=== Supplied data ===

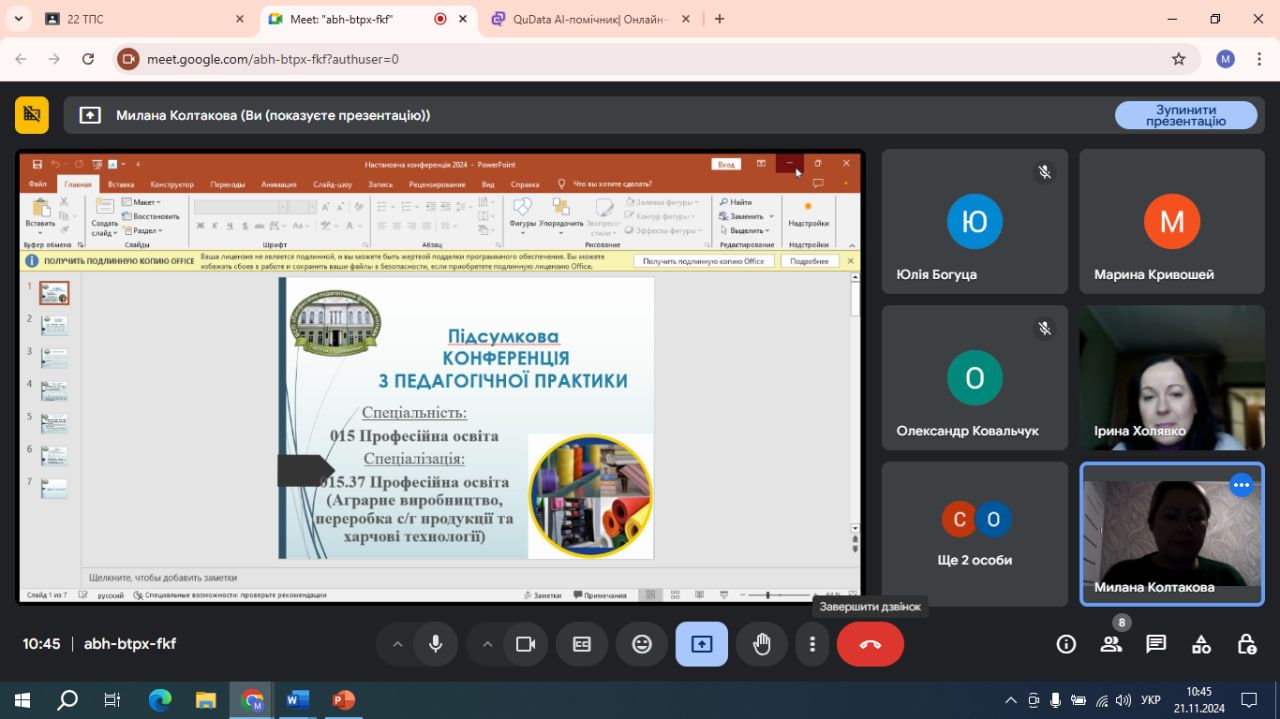The image size is (1280, 719).
Task: Mute the microphone
Action: (436, 644)
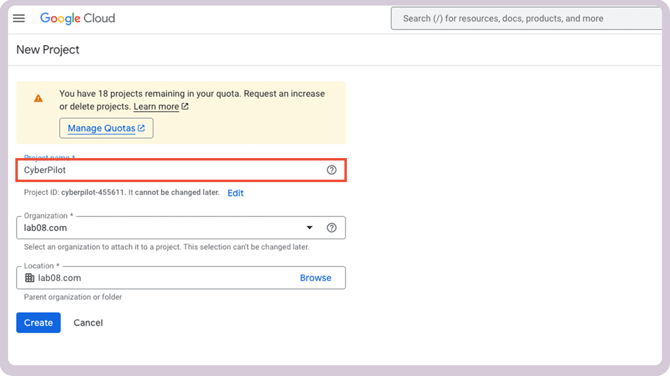This screenshot has width=670, height=376.
Task: Click the New Project page heading
Action: pos(48,50)
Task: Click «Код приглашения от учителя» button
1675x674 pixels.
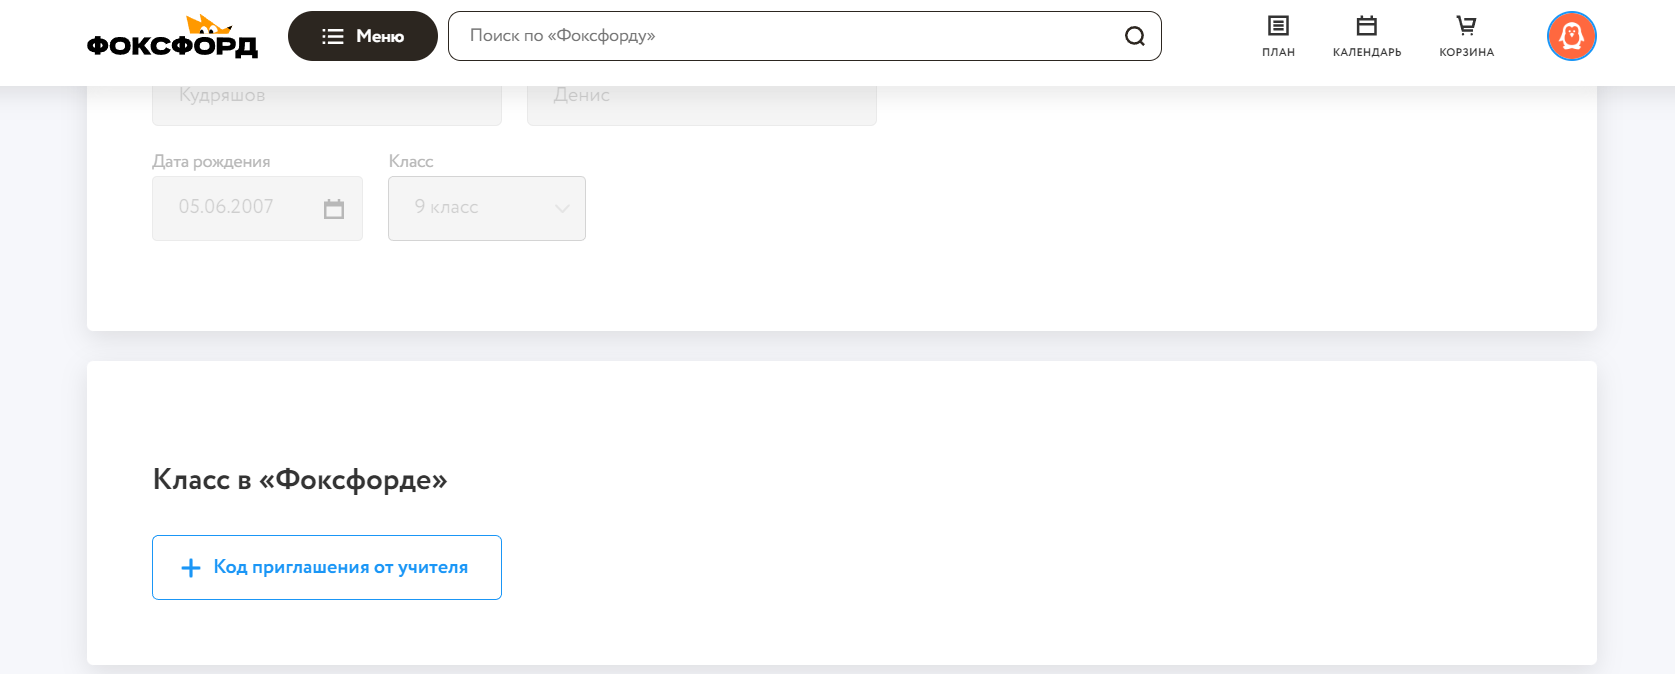Action: point(327,567)
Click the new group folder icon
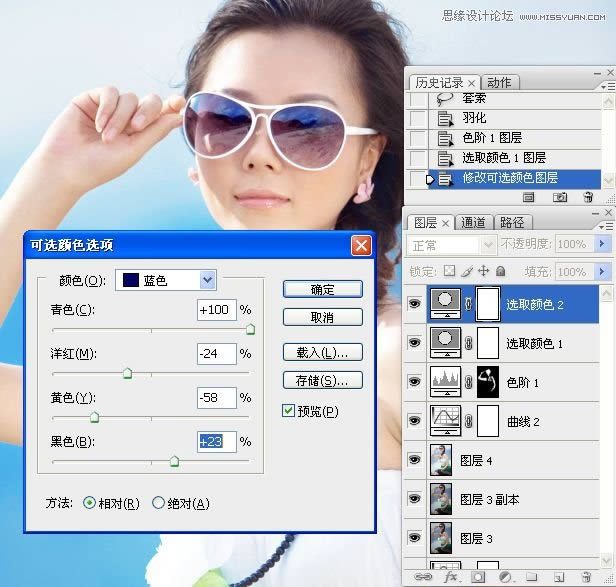 click(x=533, y=577)
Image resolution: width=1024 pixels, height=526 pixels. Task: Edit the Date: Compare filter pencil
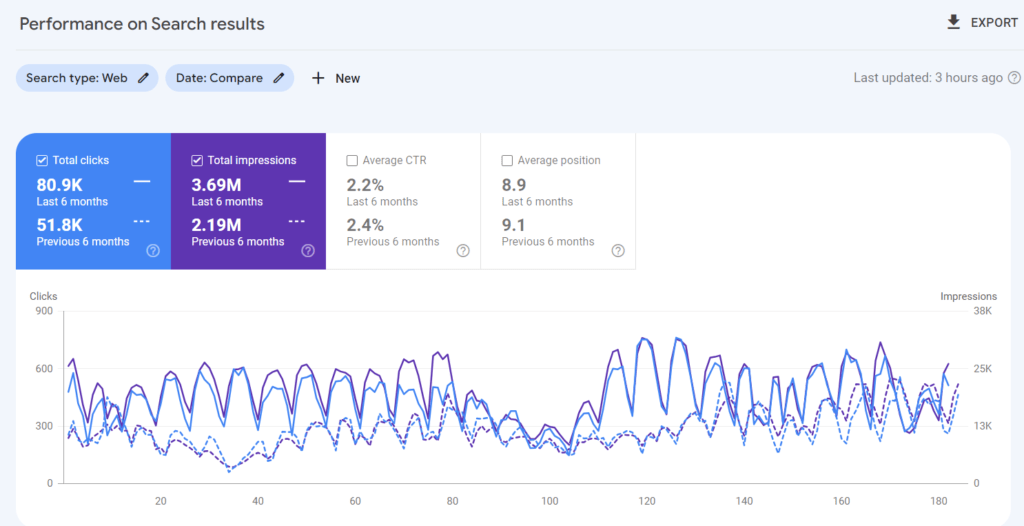point(279,78)
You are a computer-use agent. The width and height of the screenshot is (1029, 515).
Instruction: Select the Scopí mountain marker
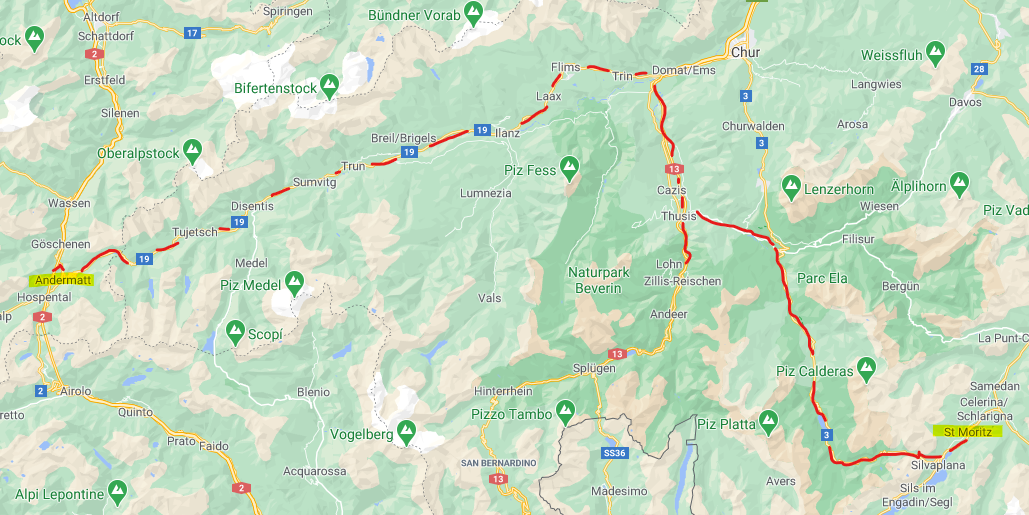coord(236,331)
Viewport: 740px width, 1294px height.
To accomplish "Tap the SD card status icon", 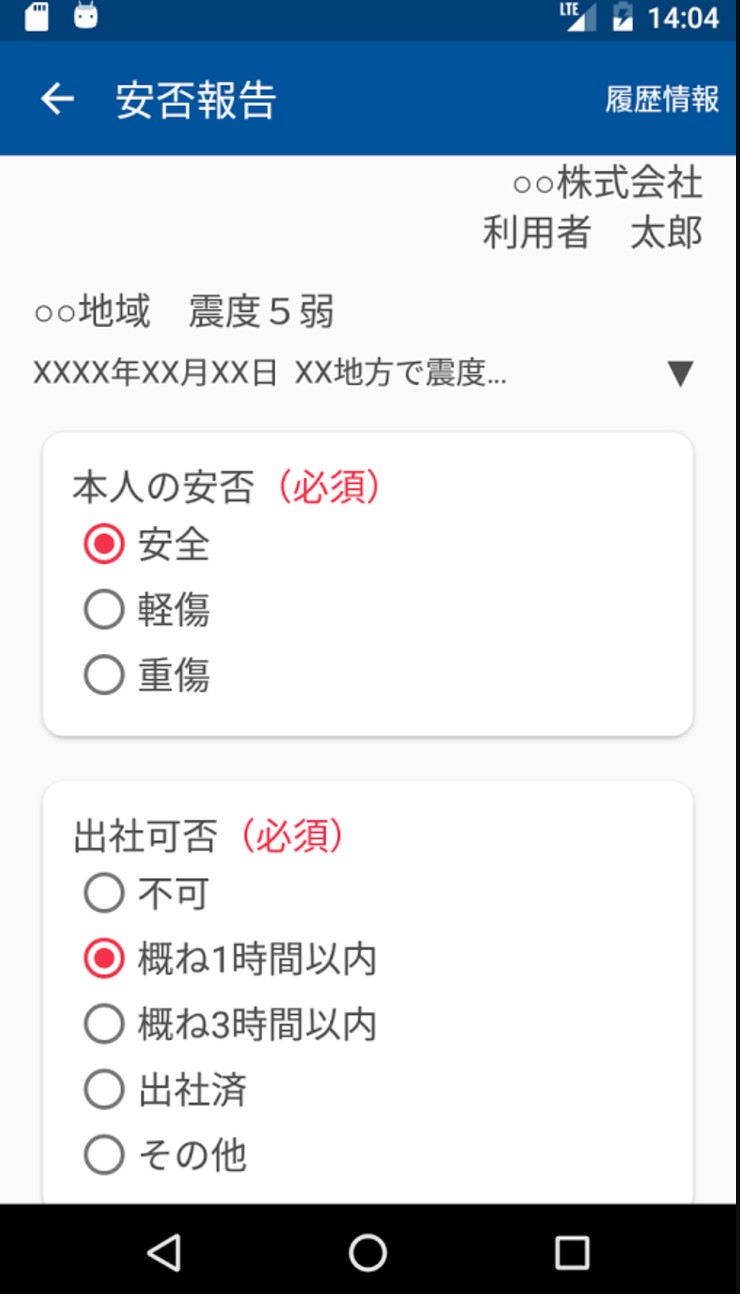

===

About this exercise - Only the lines from the one containing "Instruction: Select the Scopí mountain marker" through the last line of the data may appear in the answer, each given again exactly and with pictures left out.

Result -
Instruction: Select the Scopí mountain marker
coord(236,331)
Viewport: 740px width, 1294px height.
To accomplish "Tap the SD card status icon", 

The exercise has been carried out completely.